Mathematical Model of Iron Regulatory Mechanisms: Oxidant and Ferric Stress Modulation of Bacterial Growth and Survival in Escherichia coli

Understanding the regulatory mechanisms of metabolic drivers of bacterial growth, survival and activity is central to deconvolving intricate communal interactions which have far reaching implications. The iron regulatory network has been studied and mapped extensively having been implicated in its many roles in several biological processes involving cross-species interactions including biofilm development and microbiome composition and diversity (Seo, S.W et al. Nat. Communications, Sept. 2014; Yilmaz, B., & Li, H. Pharmaceuticals, Oct. 2018)

Here we build on and expand a mathematical model of genetic regulation of iron in E. coli (Semsey, S. et al. Nucleic acids research, Sept. 2006; Aashard A. & May, E. E. Unpublished) to accommodate modulatory effects of iron and oxidative stress on bacterial growth and survival. The expanded model simulates the effects of ferrous and ferric iron availability and hydrogen peroxide stress on bacterial survival and growth and compares the simulated response patterns of E. coli to experimental results from our empirical multi-stress model (Rasaputra et al. Unpublished).

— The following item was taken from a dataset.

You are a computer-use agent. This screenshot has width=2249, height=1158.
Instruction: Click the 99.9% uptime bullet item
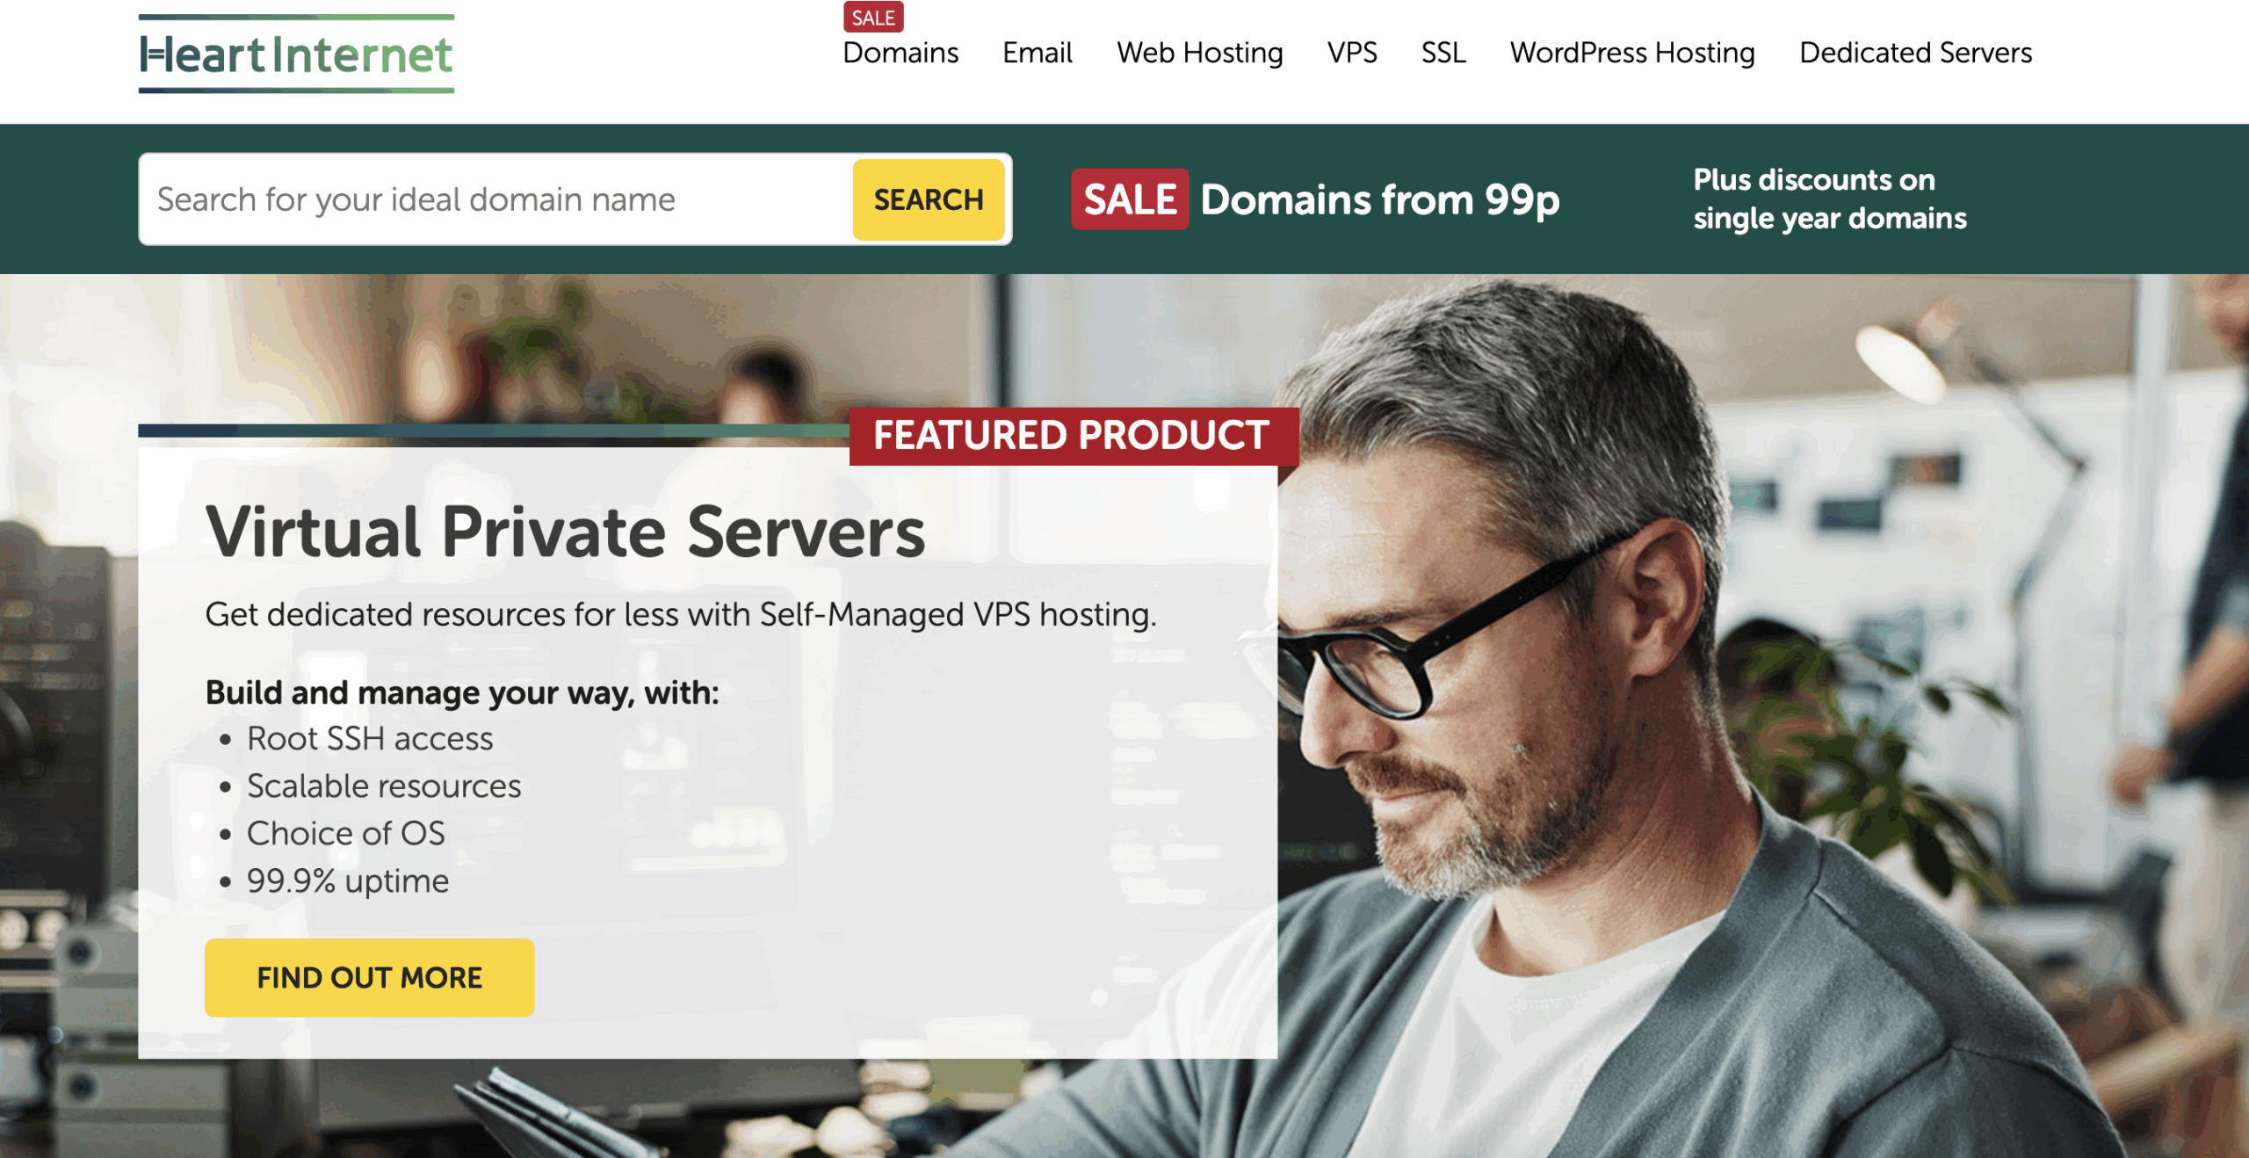pos(347,880)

We found from our simulation results that E. coli cells behave in precise distinct patterns in response to oxidant or ferric stress concordant with experimental results. We also report a perceived double negative survival reinforcement mechanism in response to both oxidant and ferric stress as opposed to singular stress points of either stress condition. Based on our results, we continue to expand our modeling studies of intracellular mechanisms of iron modulation for use in broader models, in particular our agent based model of E. coli biofilm formation (Latif, M., & May, E. E. Bulletin of mathematical biology, Sept. 2018), to probe and inform biological processes involving iron and its role in bacterial cells and communities.